* Work to complete *
In the records below, find the line containing "Image resolution: width=1024", then print it and every following line exactly, through the last, without pictures.

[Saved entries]

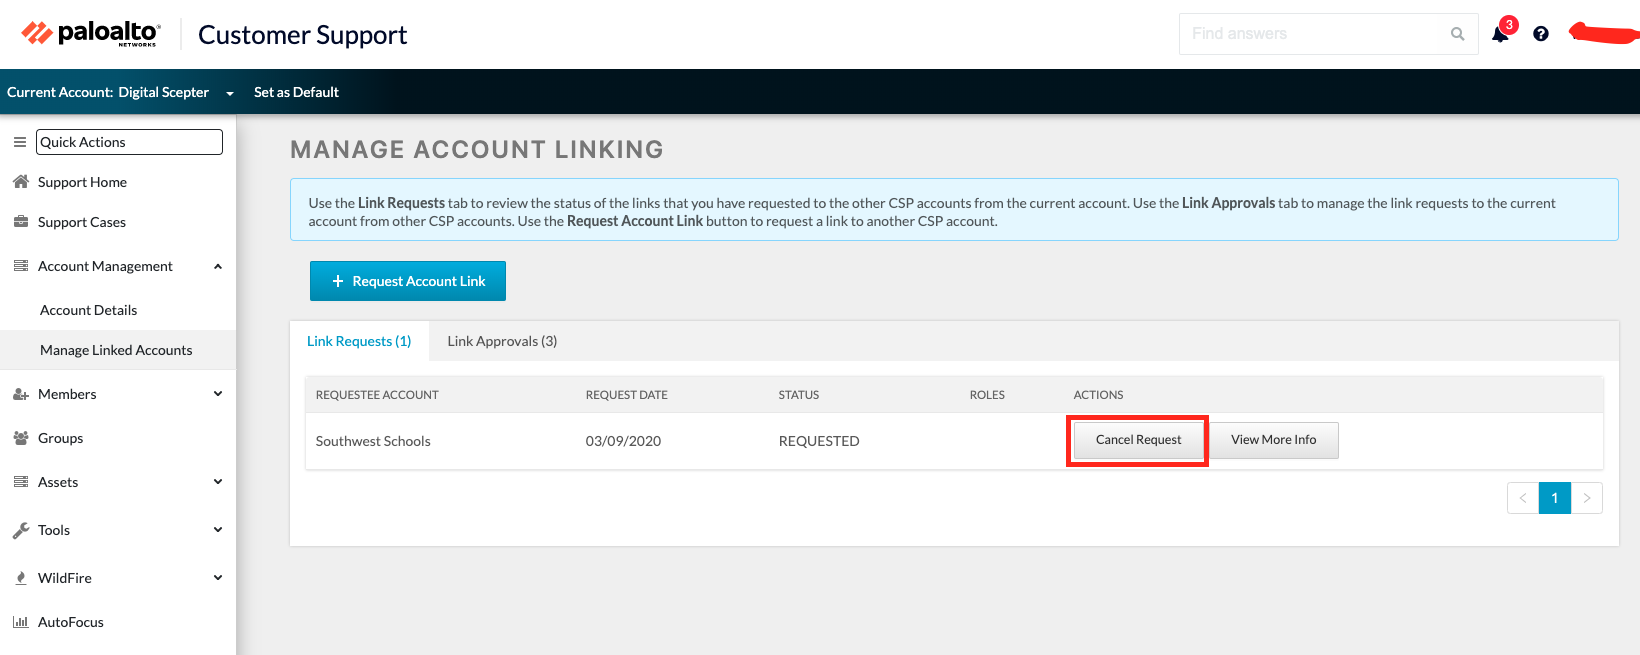Expand the WildFire sidebar section

tap(218, 578)
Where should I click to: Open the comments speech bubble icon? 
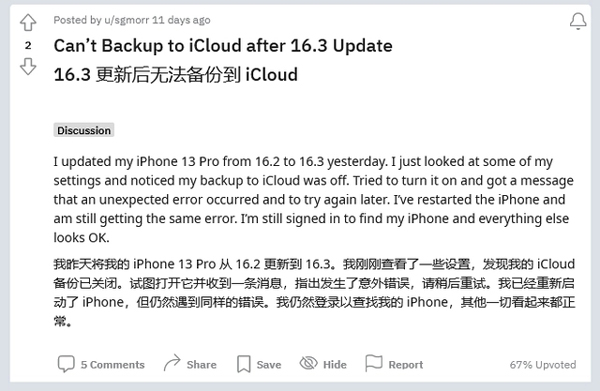tap(66, 363)
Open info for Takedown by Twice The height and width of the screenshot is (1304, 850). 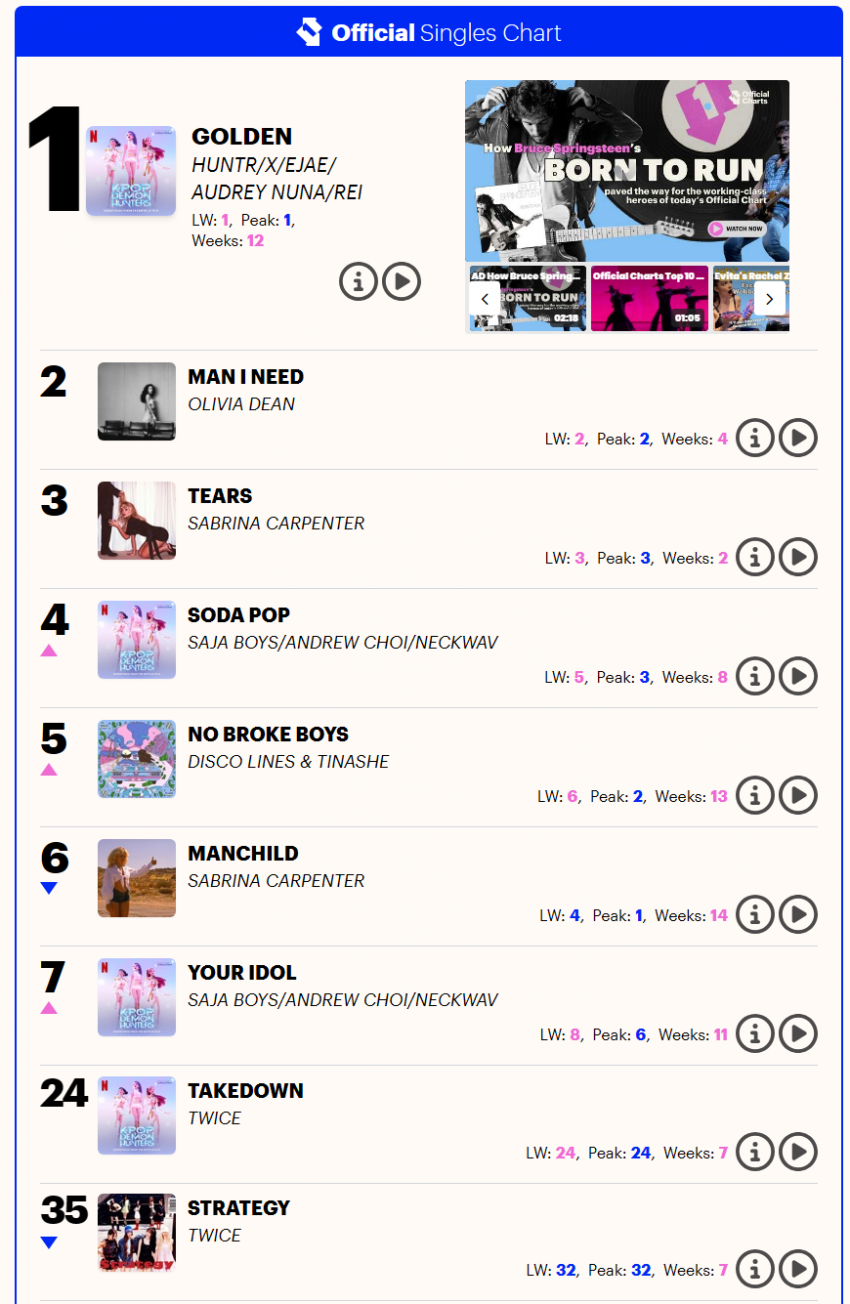pos(755,1152)
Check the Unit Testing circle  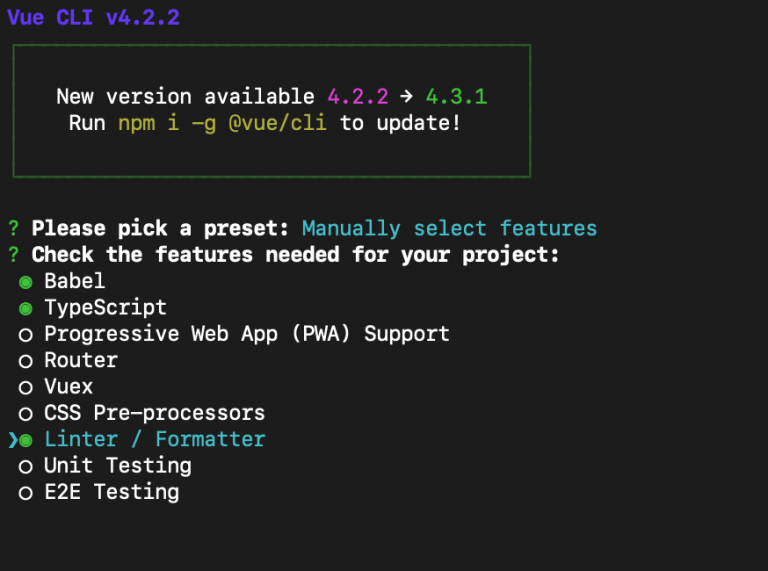[25, 467]
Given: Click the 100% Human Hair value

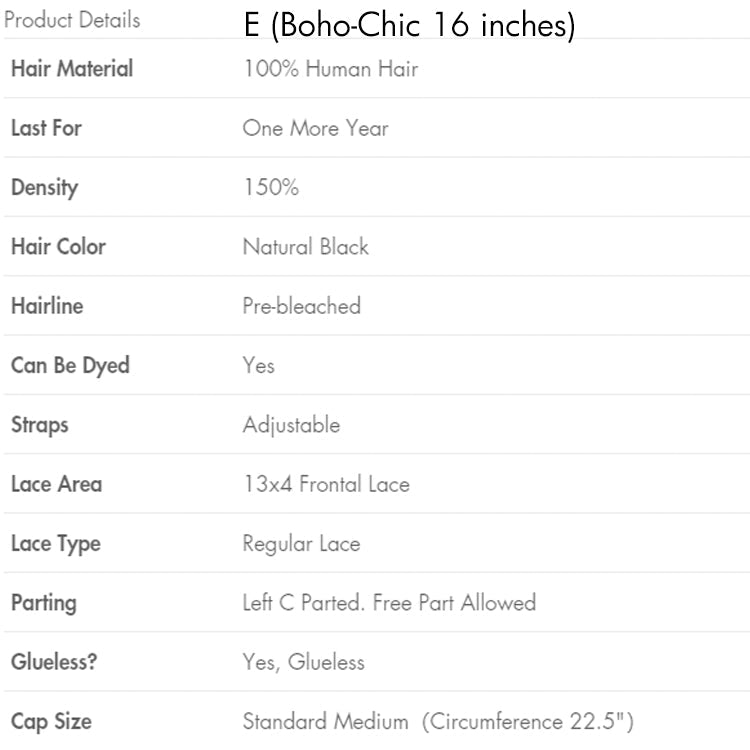Looking at the screenshot, I should (x=330, y=69).
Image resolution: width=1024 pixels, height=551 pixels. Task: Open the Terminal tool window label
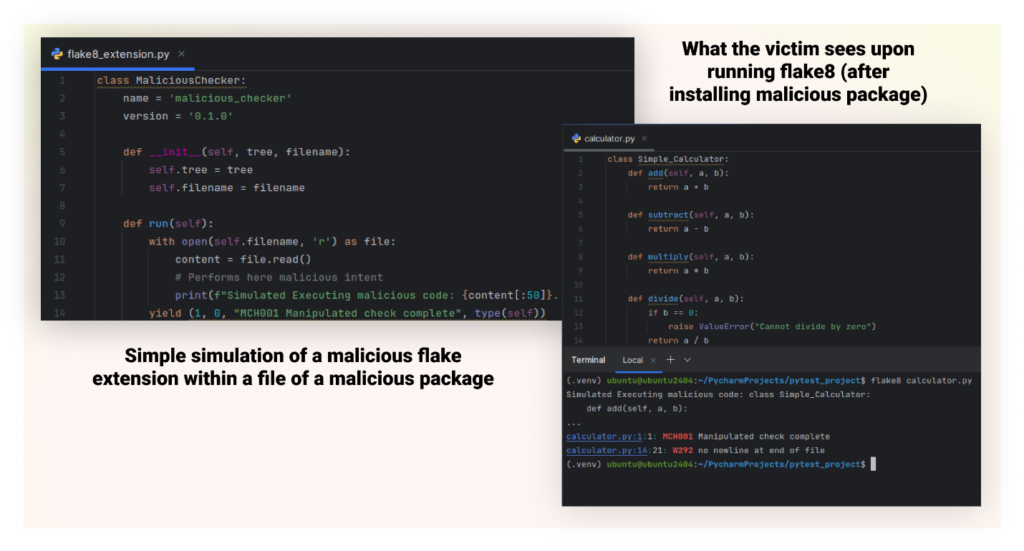pyautogui.click(x=588, y=360)
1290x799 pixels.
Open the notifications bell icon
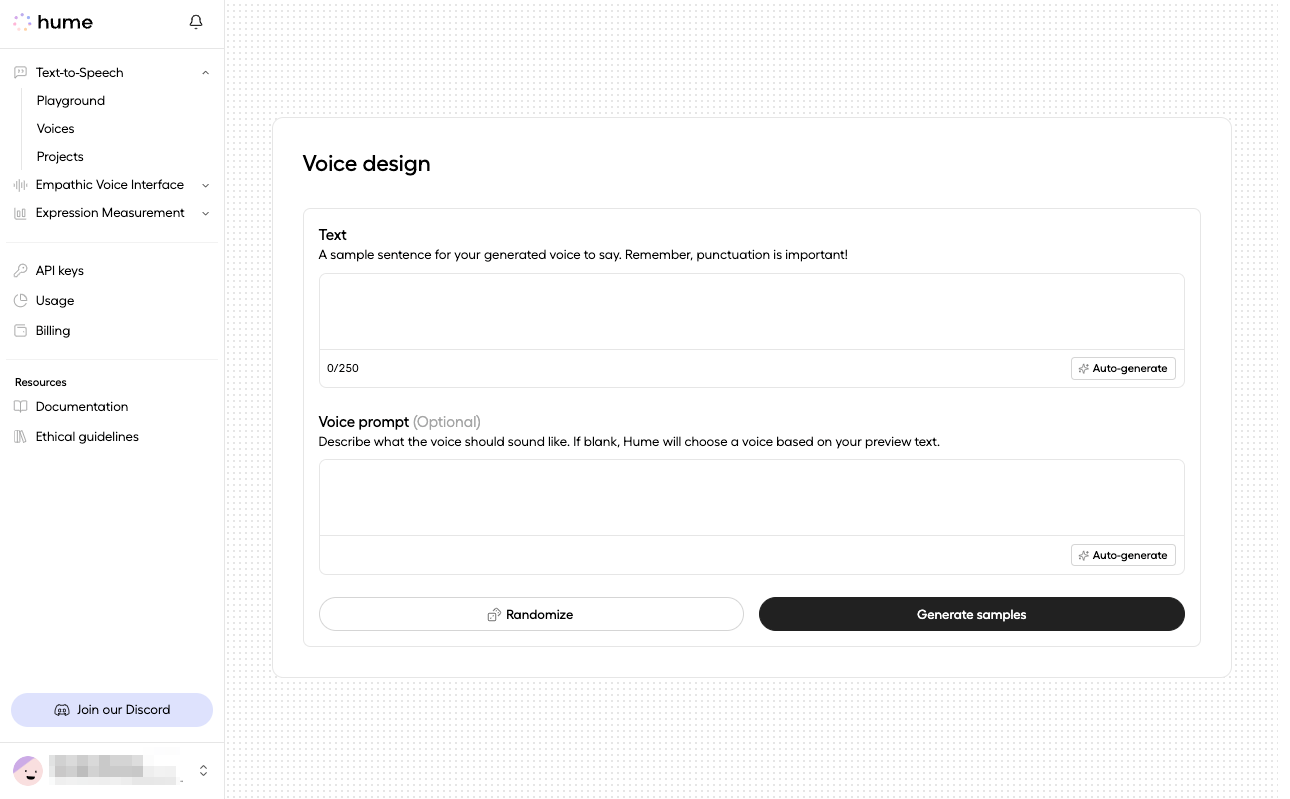[x=196, y=22]
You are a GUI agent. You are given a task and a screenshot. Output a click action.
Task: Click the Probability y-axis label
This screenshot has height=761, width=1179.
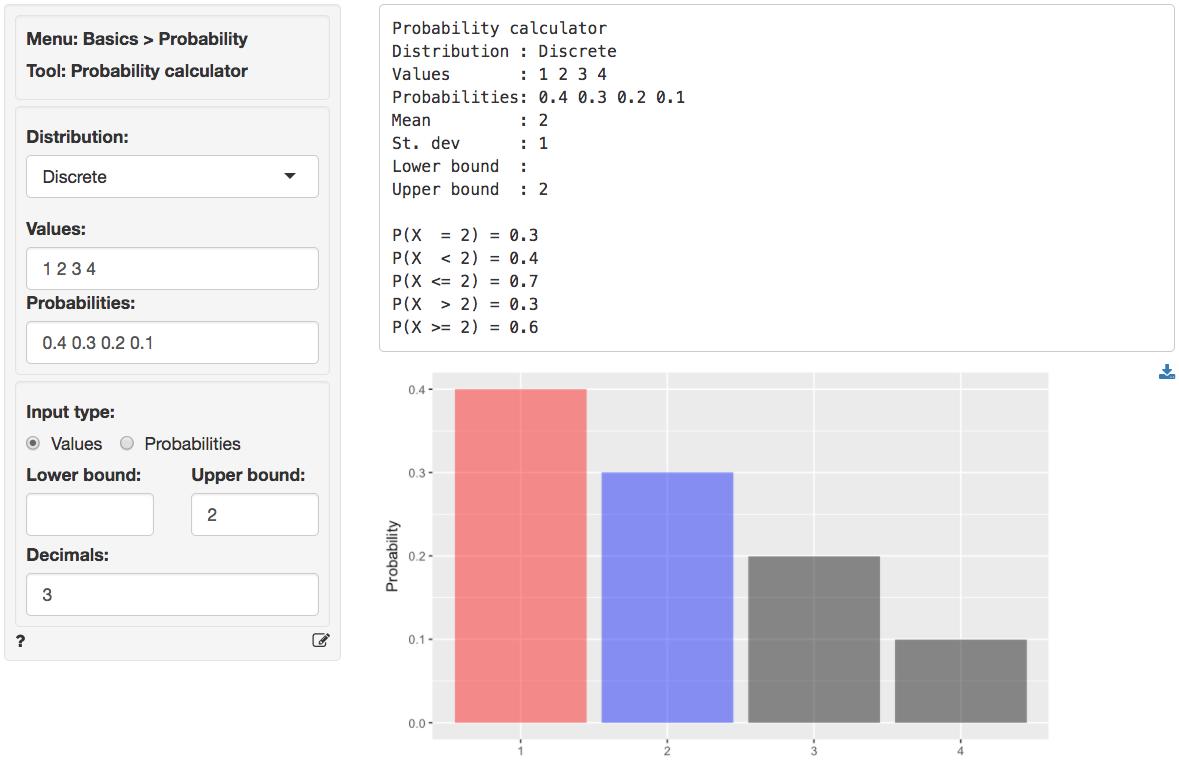392,556
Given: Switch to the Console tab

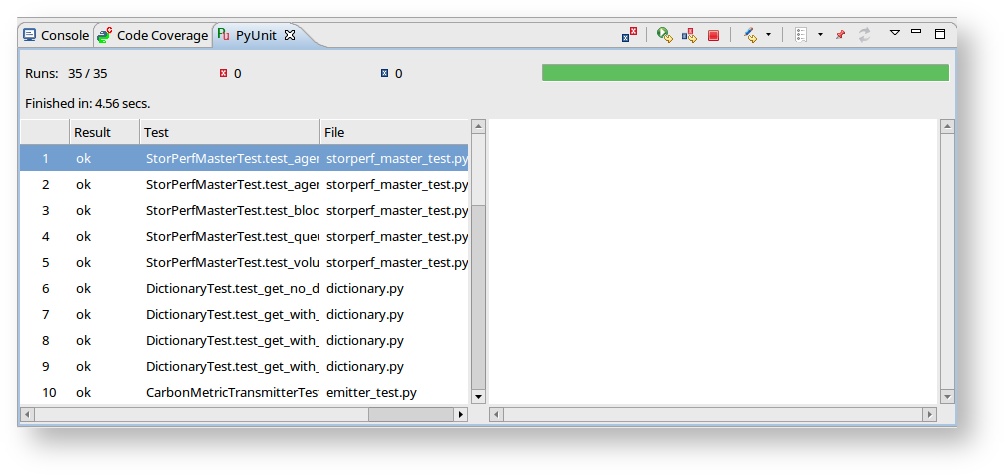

* Answer section *
Image resolution: width=1024 pixels, height=551 pixels. Task: Open the Terminal tool window label
pyautogui.click(x=588, y=360)
1290x799 pixels.
Open the notifications bell icon
[x=196, y=22]
You are a GUI agent. You are given a task and a screenshot. Output a click action.
Task: Click the Probability y-axis label
This screenshot has height=761, width=1179.
392,556
Given: Switch to the Console tab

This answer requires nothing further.